Monday, April 30, 2007

Excuses Are Like Elbows (Or, Clearly Taking My Time)


An art teacher of mine used to always say: "Excuses are like elbows - most people usually have at least two."

So, here I am with yet another excuse as to why I'm still not caught up on the Amsterdam stories, why I haven't organized my photos yet, and all that. Well, I got sidetracked over the weekend and felt the need to relive a certain aspect of my Amsterdam trip (hint: inhale, hold, exhale) and avoid all self-defined duty.

I guess I've used up my two elbows...so I'll get back to it...tomorrow.

In the meantime, here's a comment I left on someone else's blog. I know it's sort of cheating...but I'm pooped (see below). The topic of the original blog entry was singer Sheryl Crow's newfound interest in the environment...and her committment to, well, being conservative when it comes to how she manages her post-dump clumps:

Sheryl writes on her tour blog: "I propose a limitation to be put on how many squares of toilet paper can be used in any one sitting. I think we are industrious enough people to make it work with only one square per restroom visit, except, of course, on those pesky occasions where two to three could be required"

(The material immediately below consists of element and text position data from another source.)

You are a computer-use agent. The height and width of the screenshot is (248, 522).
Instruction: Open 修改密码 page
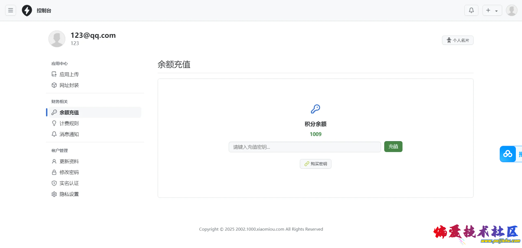click(x=69, y=172)
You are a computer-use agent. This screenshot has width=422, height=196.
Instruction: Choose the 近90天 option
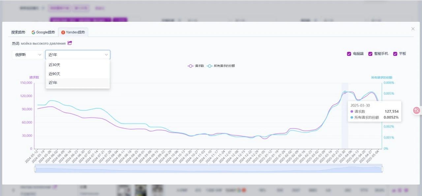pos(78,74)
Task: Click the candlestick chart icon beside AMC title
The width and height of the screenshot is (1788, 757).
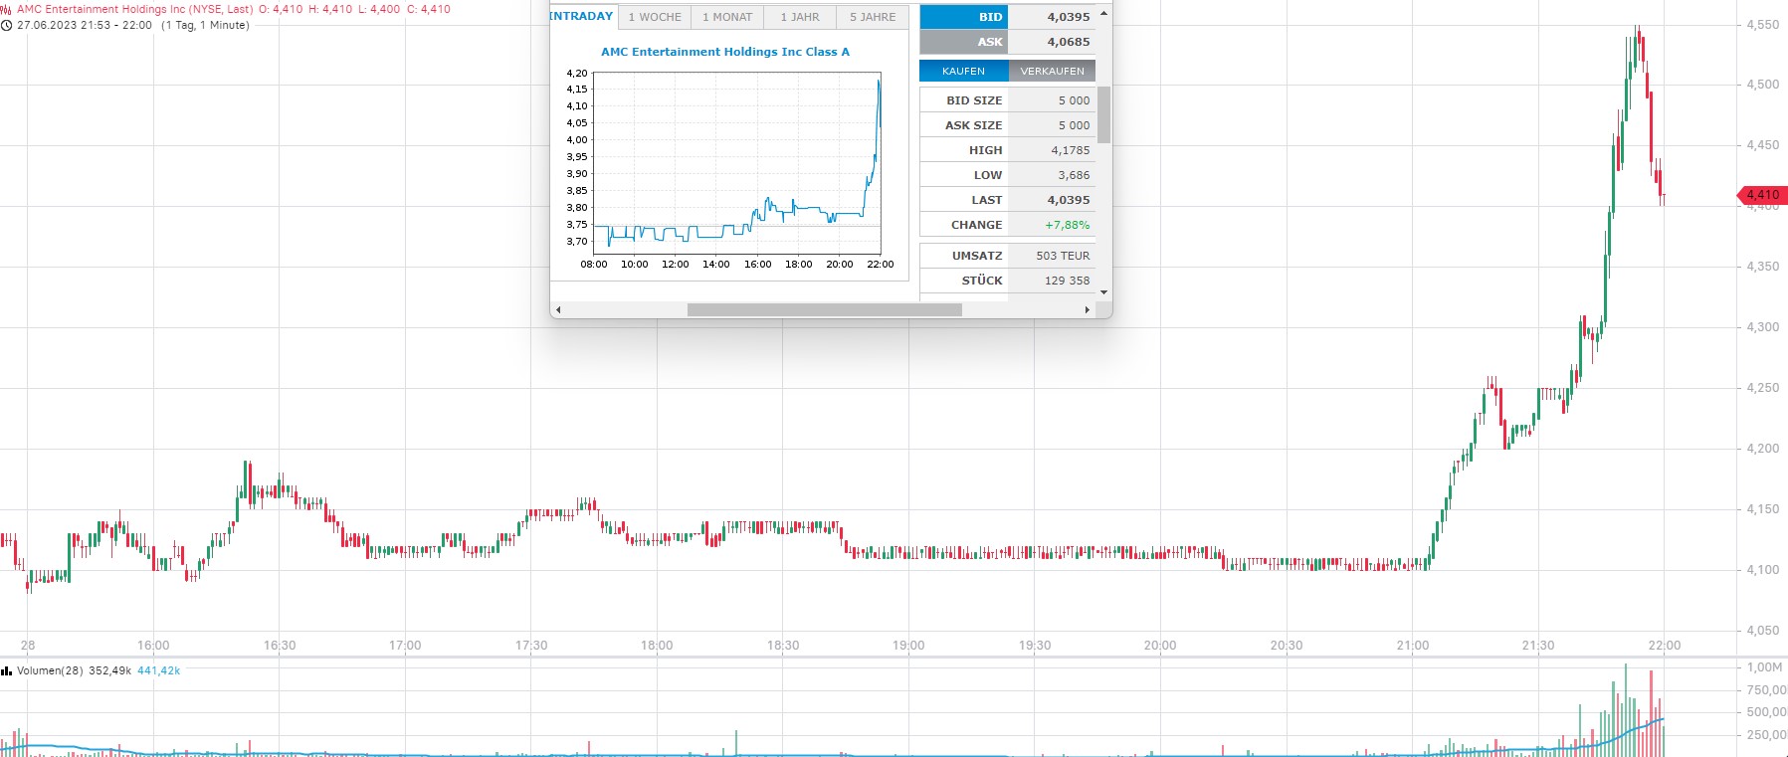Action: [6, 9]

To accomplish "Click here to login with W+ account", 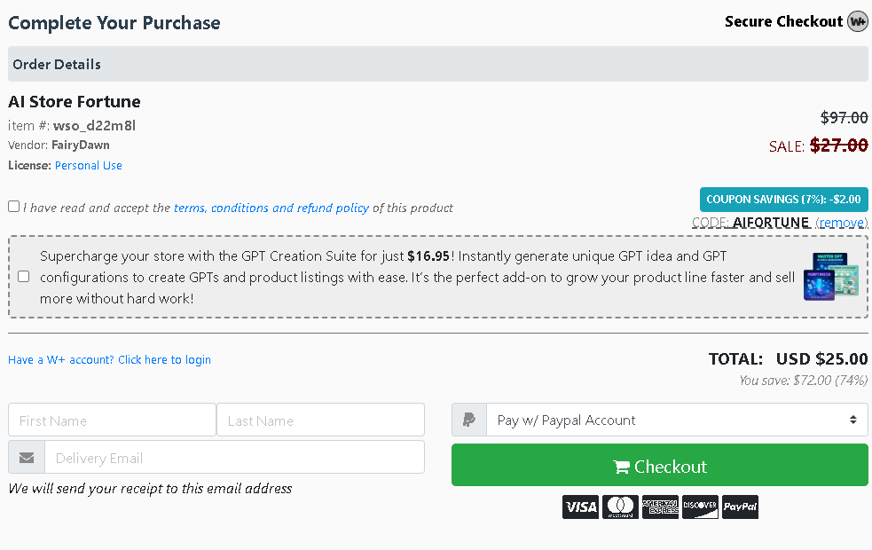I will pos(164,359).
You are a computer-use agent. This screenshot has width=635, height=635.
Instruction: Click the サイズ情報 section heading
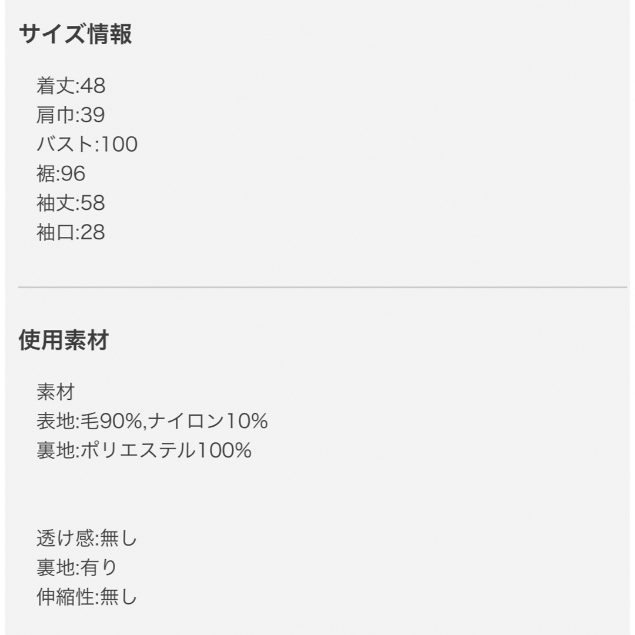pyautogui.click(x=75, y=34)
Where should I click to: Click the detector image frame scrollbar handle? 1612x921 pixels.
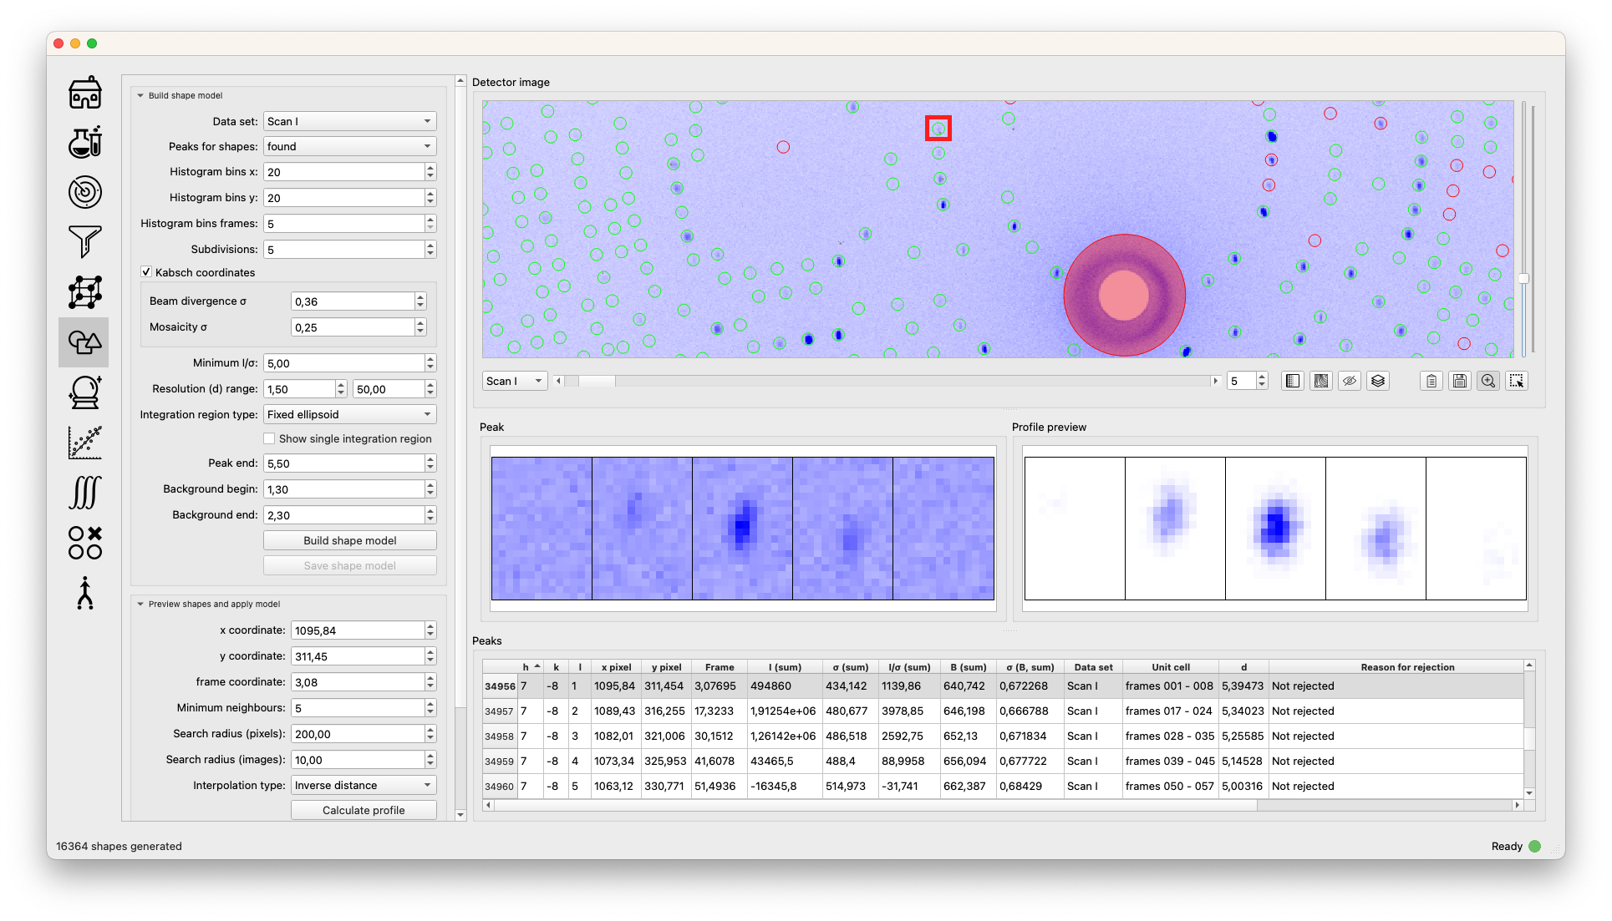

I took offense to this for some reason and replied:

shit.

at first, I thought she was talking about shittin, crappin, pinchin a loaf.

I was all: "oh, hells no flaka bitch. just 'cause you eat a soy bean or two every month and prolly bust a little teeny tiny rabbit turd out yo ass every six weeks don't mean you can tell me how much TP I can use, OK."

When you eat like a mofo, you shit like a mofo. Thank God I gots a new Japanese toilet seat to hose and bidet my backside like I was fancypants Jacqueline Bisset on a cruise. Ain't no Sheryl gon pop out my muthafuckin toilet tank and give me a hard time.